Hacker News new | ask | show | jobs
by cookiecaper 3365 days ago
Following the BottledWater-Pg link through to the Confluence blog [0], there's a hilarious illustration of what we're doing to ourselves.

The first flow chart [1] is simple. It shows a user, an app, and three separated data volumes that each serve a separate use case (db, cache, and index [assuming for OLAP workloads]). The chart is headlined with the adamant imperative "Stop doing this".

Instead, Confluence suggests that we start doing this [2]: user -> app -> DB -> extraction -> Kafka -> (Index <-> Cache <-> HDFS) -> monitoring -> samza. Ehhh, no thanks. I like the other option.

We need to understand that good engineering is not about making more work for ourselves. It's about simplicity and elegance, and being able to accomplish complex tasks WITHOUT wrapping ourselves up into some intractable mega-contorsion. More moving parts means more fragility and more waste. Simplicity means beauty, power, and flexibility.

Now, I'm not suggesting that such architectures are never justified. I just want to highlight that the complexity should be eschewed, not celebrated.

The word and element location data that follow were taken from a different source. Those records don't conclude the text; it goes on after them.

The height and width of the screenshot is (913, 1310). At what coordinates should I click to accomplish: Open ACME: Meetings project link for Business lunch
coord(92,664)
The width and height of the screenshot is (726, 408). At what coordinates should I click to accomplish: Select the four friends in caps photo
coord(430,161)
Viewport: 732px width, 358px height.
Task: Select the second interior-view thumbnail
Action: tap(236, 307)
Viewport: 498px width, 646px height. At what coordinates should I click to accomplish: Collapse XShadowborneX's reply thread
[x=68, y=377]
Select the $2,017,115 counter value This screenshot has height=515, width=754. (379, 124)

If you find yourself writing a blog post that converts a simple 3-step process into a complex 5-step, 9-destination process, alarm bells should be ringing, and you should be talking about why your organization (see Conway's Law) and/or the state of computer science sucks so bad that the 3-step process isn't good enough.

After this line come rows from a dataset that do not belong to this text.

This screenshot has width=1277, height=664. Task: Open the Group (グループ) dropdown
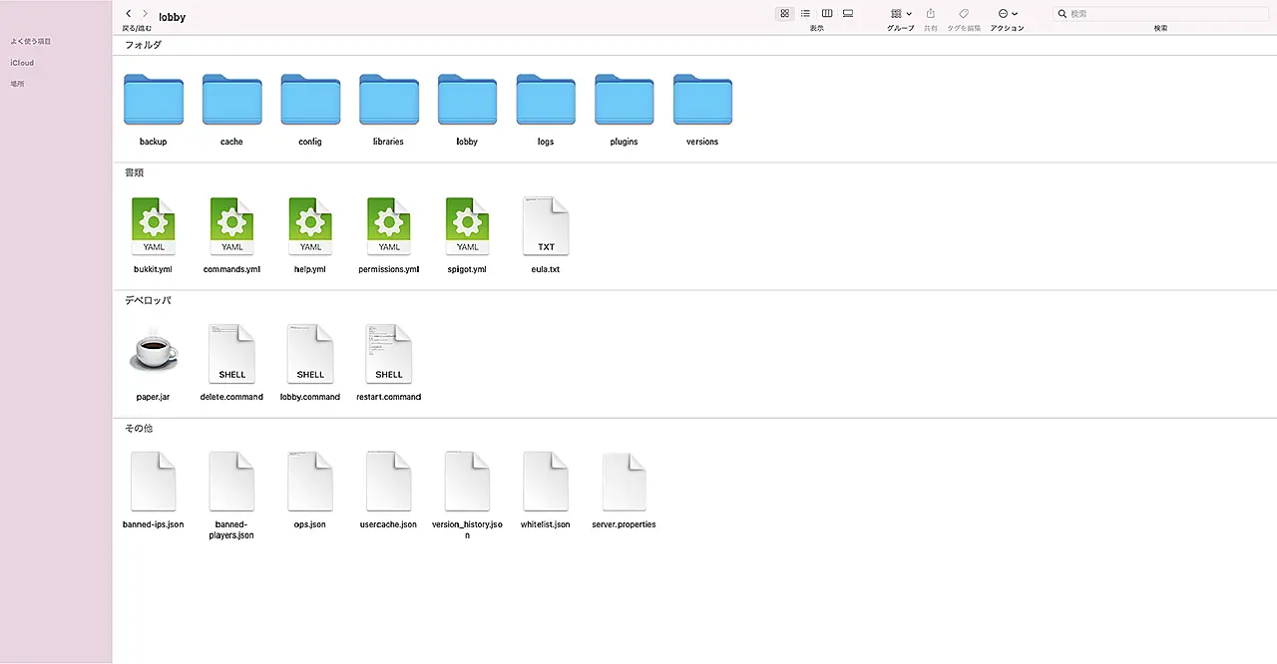[900, 14]
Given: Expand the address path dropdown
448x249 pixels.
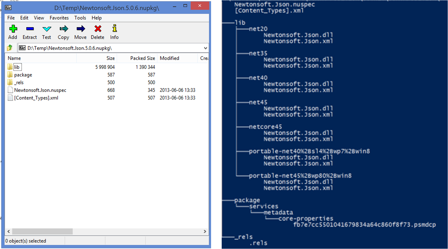Looking at the screenshot, I should point(205,48).
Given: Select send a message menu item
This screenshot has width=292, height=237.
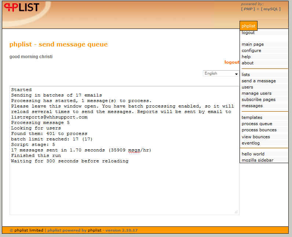Looking at the screenshot, I should point(259,81).
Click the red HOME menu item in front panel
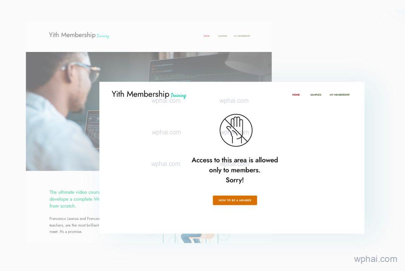Viewport: 405px width, 271px height. 296,95
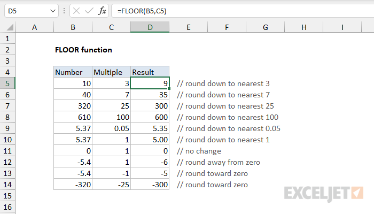The height and width of the screenshot is (214, 374).
Task: Select the result cell showing 600
Action: pos(150,117)
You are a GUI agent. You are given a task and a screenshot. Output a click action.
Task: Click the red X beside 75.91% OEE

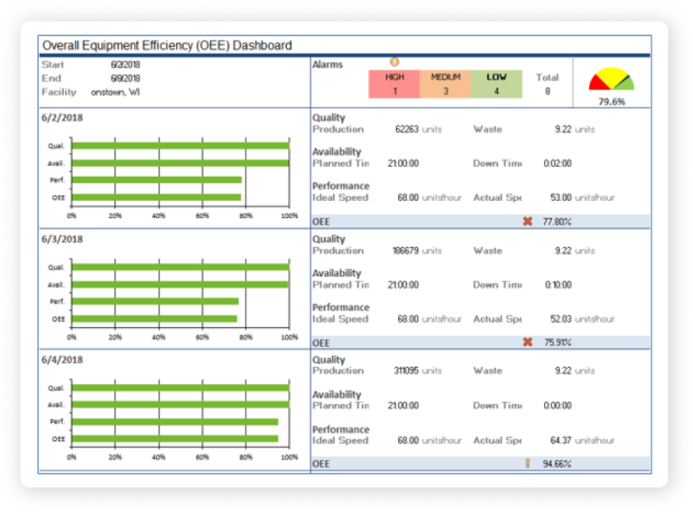click(x=528, y=342)
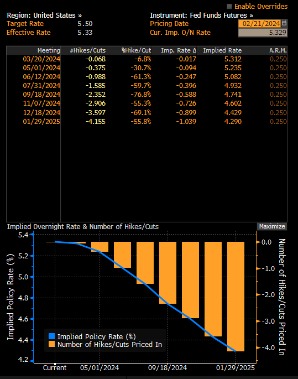Enable the Overrides checkbox
This screenshot has height=379, width=298.
229,6
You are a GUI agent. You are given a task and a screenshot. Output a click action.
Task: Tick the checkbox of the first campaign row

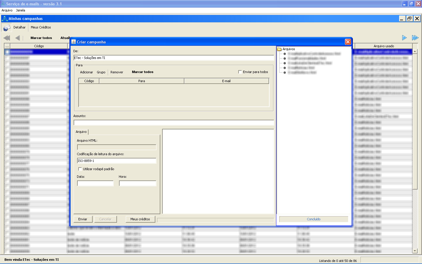click(x=7, y=52)
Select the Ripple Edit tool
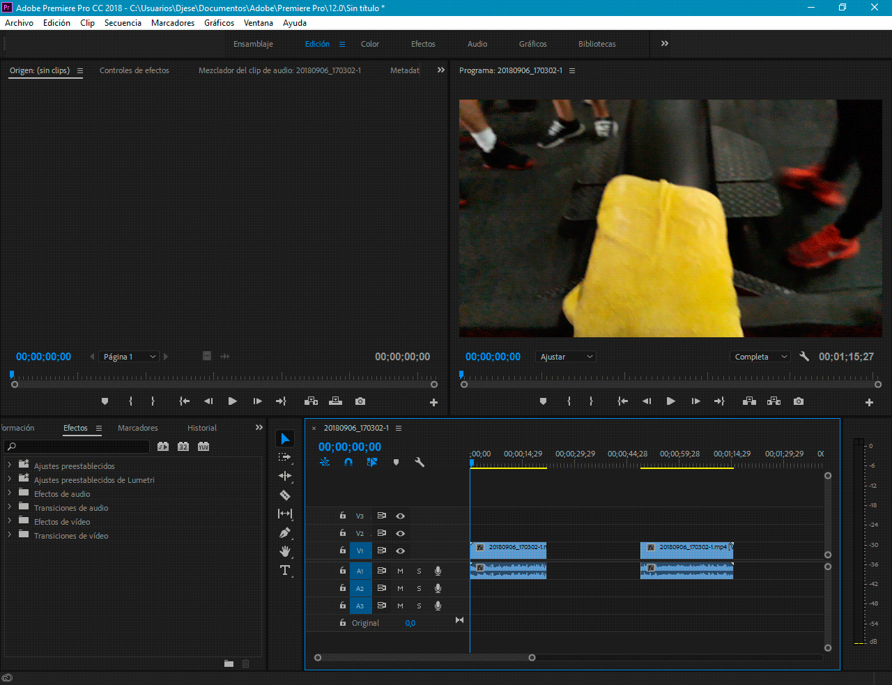This screenshot has height=685, width=892. [x=285, y=476]
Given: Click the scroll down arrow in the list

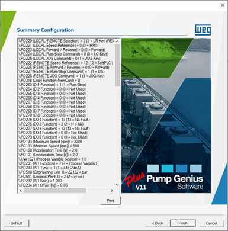Looking at the screenshot, I should [117, 185].
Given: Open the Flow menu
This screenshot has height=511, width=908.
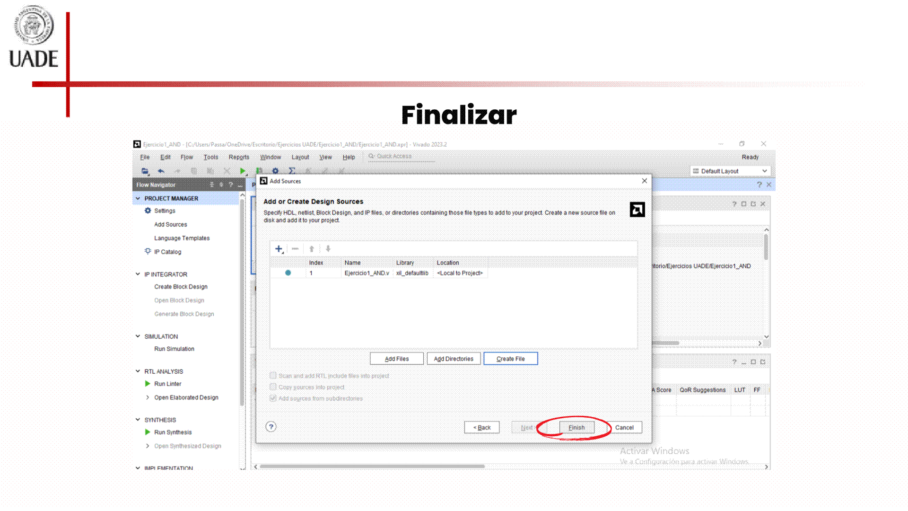Looking at the screenshot, I should pos(186,157).
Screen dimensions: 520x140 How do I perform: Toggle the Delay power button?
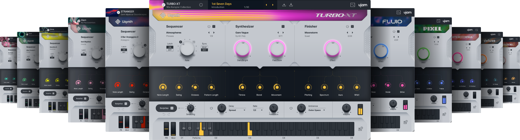(211, 108)
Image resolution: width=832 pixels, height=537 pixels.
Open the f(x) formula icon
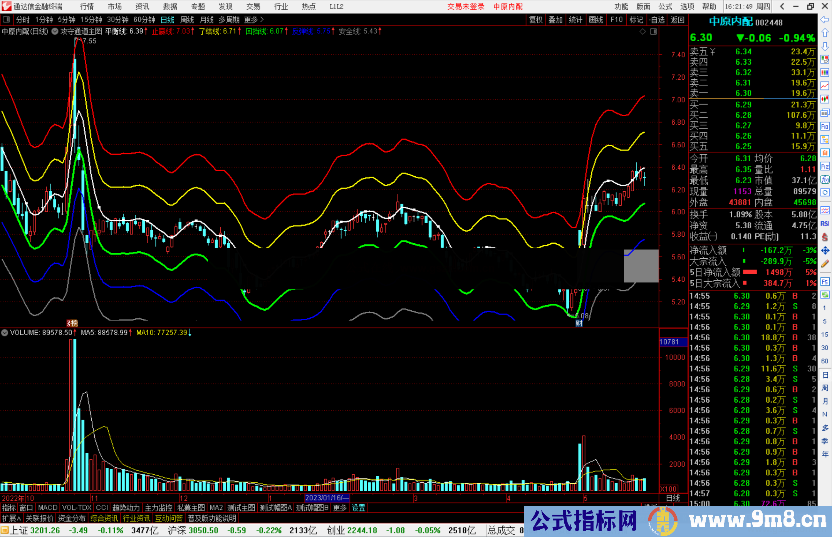pos(825,179)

[0] https://www.confluent.io/blog/bottled-water-real-time-integr...

[1] https://cdn2.hubspot.net/hub/540072/file-3062873213-png/blog...

[2] https://cdn2.hubspot.net/hub/540072/file-3062873223-png/blog...

2 comments

I've seen this blog post and I find the 'Confluence' method simpler than the other method.

The problem of "I have to get a large portion of the DB into service X" is one I've worked on, so the initial solution is more fragile. It doesn't deal with back pressure. If a service goes down, it "loses" writes and must be resynced from a good state. If for whatever reason data science sets up a HDFS cluster I need to push writes there from my app.

With the second method - I don't have to use all those services - and while I'm not given the same latency guarantees I can be more sure that a user's given change will eventually end up in every service that cares about that given change.

Sure if you only need to write to one DB, the Confluence method is overkill - however if that solution works for you, I'd imagine you haven't hit the volume and the latency requirements that would require you to seek out a solution like Confluence's anyways.

>The problem of "I have to get a large portion of the DB into service X" is one I've worked on, so the initial solution is more fragile. It doesn't deal with back pressure. If a service goes down, it "loses" writes and must be resynced from a good state. If for whatever reason data science sets up a HDFS cluster I need to push writes there from my app.

It's hard for me to discuss this because the terms are loosely defined, but my feeling is that you may be making implicit false assumptions around the necessary design of the architecture.

>Sure if you only need to write to one DB, the Confluence method is overkill - however if that solution works for you, I'd imagine you haven't hit the volume and the latency requirements that would require you to seek out a solution like Confluence's anyways.

This explanation is probably the reason for the explosion in overengineering. People hear "Hey, if you're not making things really hard, you're just not important enough!"

Well, everyone thinks they're important, so of course, they must make things hard! If they don't, they're not important.

I work with an organization where most people insist we are at this scale. It's totally false. Our load could easily be managed by one well-tuned database replication setup per app and probably 3-4 app servers per app. But this isn't good enough, because, you see, we are very important.

That means that we have dozens of different types of data storage solutions scattered all over the place (including Mongo, Riak, and Dynamo in addition to a variety of SQL DBs), we have dozens of "microservices", and we have hundreds of app servers, even though the technical requirements could be fulfilled with much, much less.

So why do we have all that? Well, because we're "at scale", which is to say, we want to be important. We have a bunch of people sitting around an office all day who appreciate the feeling of importance more than the feeling of a well-engineered system.

Again, I'm not saying complicated architectures are never justified, but I think that in many if not most cases, complication arises due to organizational and personal psychology much more than any technical constraint that truly mandates it.

What the first chart doesn't show you is how much stuff is going on in the "web app" box. If you have e.g. a User entity, you would have to add code to write to the 3 secondary datastores at each point they are written to. And if you add another one, you have to go back and find every write and modify it.

In the second example you handle it once per entity and datastore and the "web app" doesn't need to be aware of the secondary stores.

It's just the listener pattern applied at infra level. You trade code complexity for infra complexity.

The question is where the complexity has the biggest cost. In most cases, it should be pretty easy to finagle a multi-write process into your existing data layer, and that without introducing new technologies/stacks/layers. The logic is thus unified and simple, in a single place, in a format that the company already has significant expertise in.

That is much easier to track, trace, understand, and debug than a request that flows through 7 servers, 5 data layers (that have their own configs, nuances, snafus, caveats, etc.), and 2 proxies, each of which introduces a point of potential corruption/breakage, before it finally reaches the place it's trying to go.

Anyway, like I said in the grandparent, I'm sure there are times when this is the best way to accomplish something. It's hard to nitpick an unfortunately-potentially-appropriate specific solution in the general sense, except to say that its potential applicability is unfortunate.

The problem is that people do not see such complexity for the unfortunate byproduct of poor technical and/or organizational architecture that it is, but rather as evidence of their own expertise. That is exactly backwards. We must fix that false impression to restore sanity to the profession.

Yup. I'm fully with you. You need have evidence of serious unavoidable problems before you go down the route of having lots of distributed systems and communication between them, because those systems are far harder to reason about globally, and debug. There's a high risk of undesirable emergent properties and cascading failure modes.